Created in England, Peters described the M9 as appealing to growers because it is short, highly productive and has relatively leafless limbs. Fewer leaves expose the fruit to more sunlight, which gives them more colour and makes them more appealing to grocery stores and consumers.
These traits have made the M9 a "problem child," ubiquitous in orchards worldwide, Peters said. Unlike larger trees, the rootstock requires intensive irrigation and nutrients while producing a tree so spindly, it needs a trellis to grow. But Peters also found it has an "inadvertent flaw”: many of the dead trees harboured a previously unknown virus. She thinks this virus is weakening them just enough to make them vulnerable to other problems, like drought or extreme cold.

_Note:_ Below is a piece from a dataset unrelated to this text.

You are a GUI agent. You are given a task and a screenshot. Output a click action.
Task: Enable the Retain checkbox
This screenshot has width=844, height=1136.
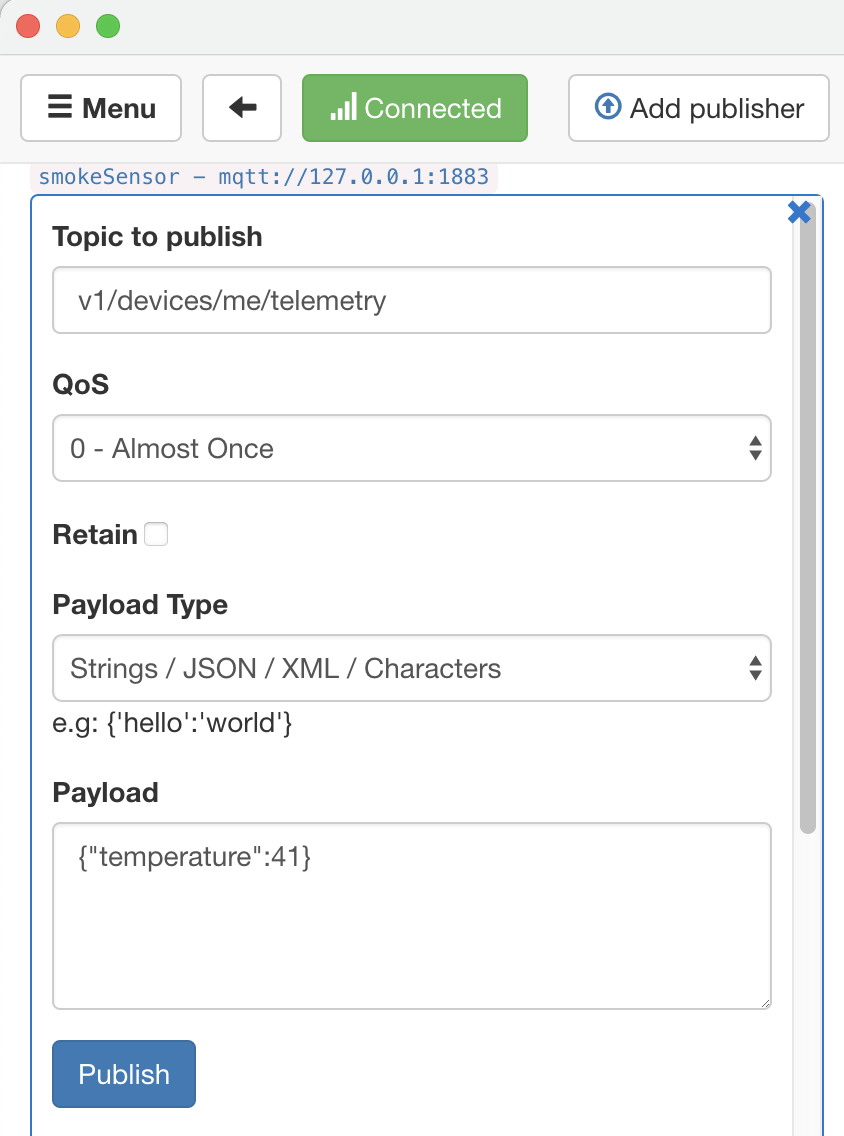[156, 535]

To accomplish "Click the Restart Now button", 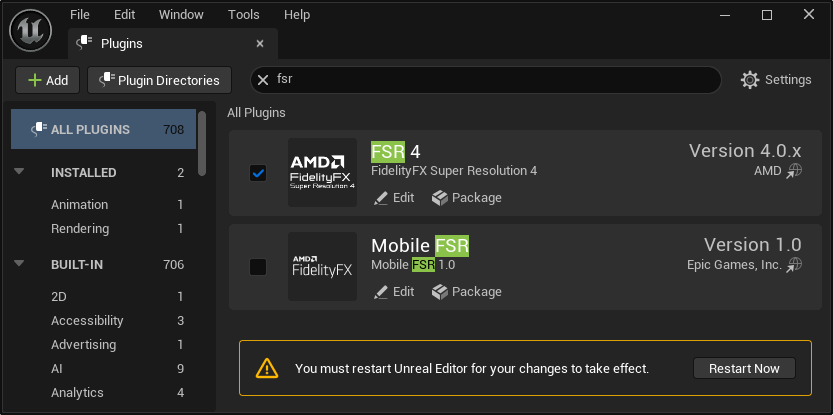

Back in B.C., MacDonald and his team were making progress. Like Peters, they'd noticed that RAD seemed to mostly kill trees on dwarfing rootstocks. Bigger, "semi-dwarfing" trees weren't hit as hard. A plant pathologist in the group had also concluded water in the sick trees wasn't flowing smoothly between the roots and the scion, adding to the stress caused by the cytospora fungi.
Neither issue would normally kill a tree. But MacDonald said the "extreme" weather caused by climate change was possibly dealing a fatal blow to already weakened trees. Weeks-long droughts were the biggest problem in the Okanagan, drying out the soil and making trees lose water from their leaves faster than normal.

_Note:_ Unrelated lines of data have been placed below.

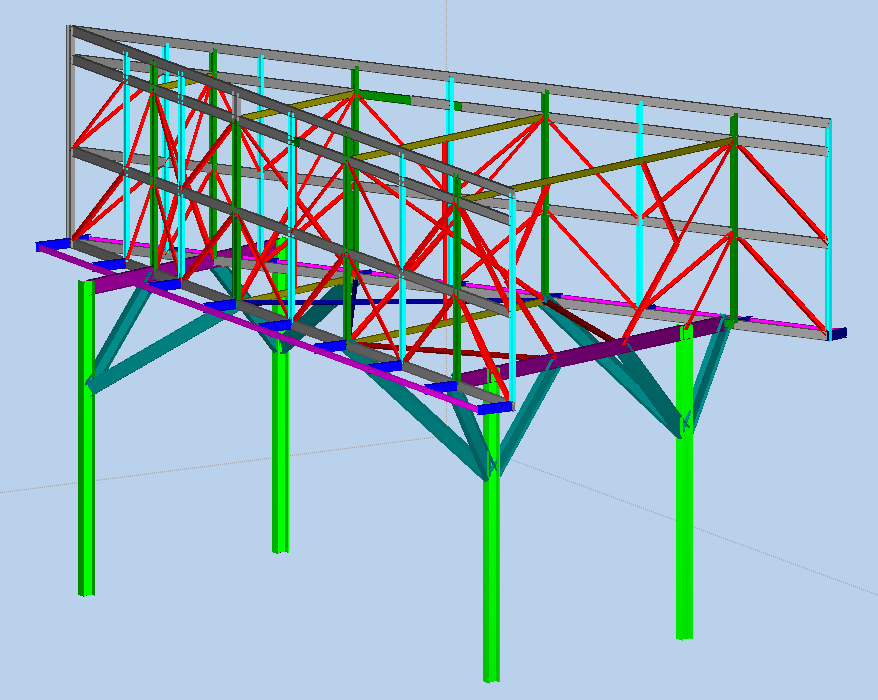The height and width of the screenshot is (700, 878).
Task: Pick the second green column from the left
Action: pos(281,450)
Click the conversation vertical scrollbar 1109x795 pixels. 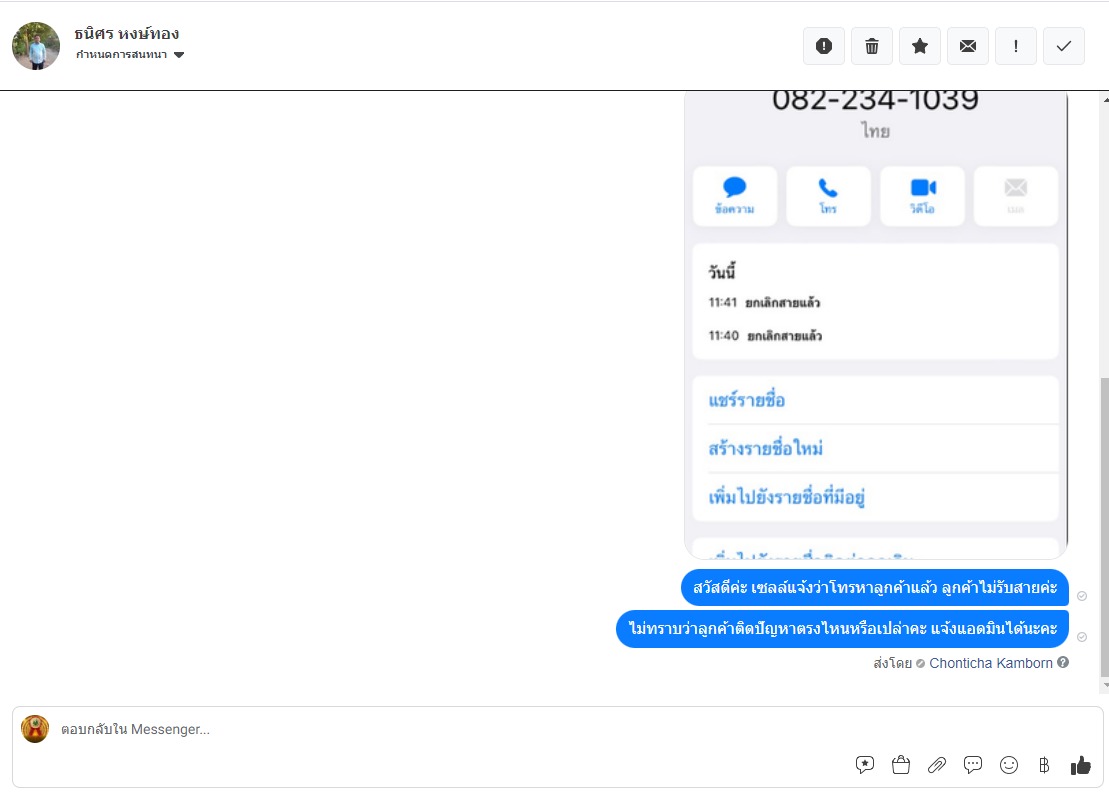1105,527
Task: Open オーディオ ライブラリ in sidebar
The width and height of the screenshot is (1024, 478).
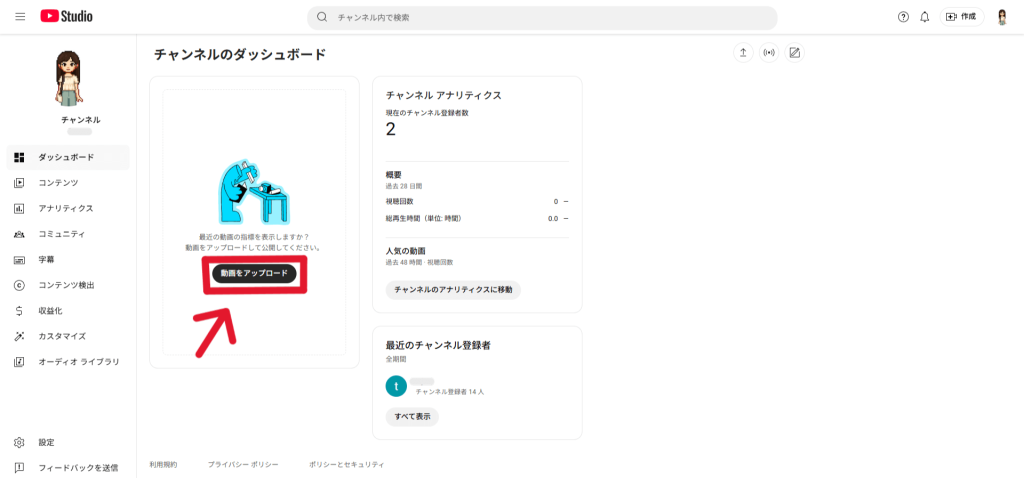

So far, no one has solved the RAD mystery. MacDonald and Peters both stressed their research is ongoing. However, their findings so far point in similar directions. RAD appears to be caused by the accumulation of smaller issues, like low-lying viruses or extreme weather, instead of a single culprit. The phenomenon is mostly hitting dense orchards planted with M9 dwarfing rootstocks. Trees on sturdier rootstocks are doing better than their more delicate cousins.
With hundreds of thousands of dollars worth of trees on the line, these initial findings have been enough to push growers in Peters' area to start changing their practices. Some have given up on M9 rootstocks altogether, opting for other dwarfing varieties (there are several), she said. In B.C., MacDonald is advising orchardists to improve their irrigation and experimenting with an apple tree "sunscreen" made from calcium carbonate.
But an easy fix is unlikely, Peters warned.
"There are a lot of variables to consider (and) we need to look at the whole system," including how orchards can be made more resilient without leaving growers broke, she said. "It's a very, very delicate situation."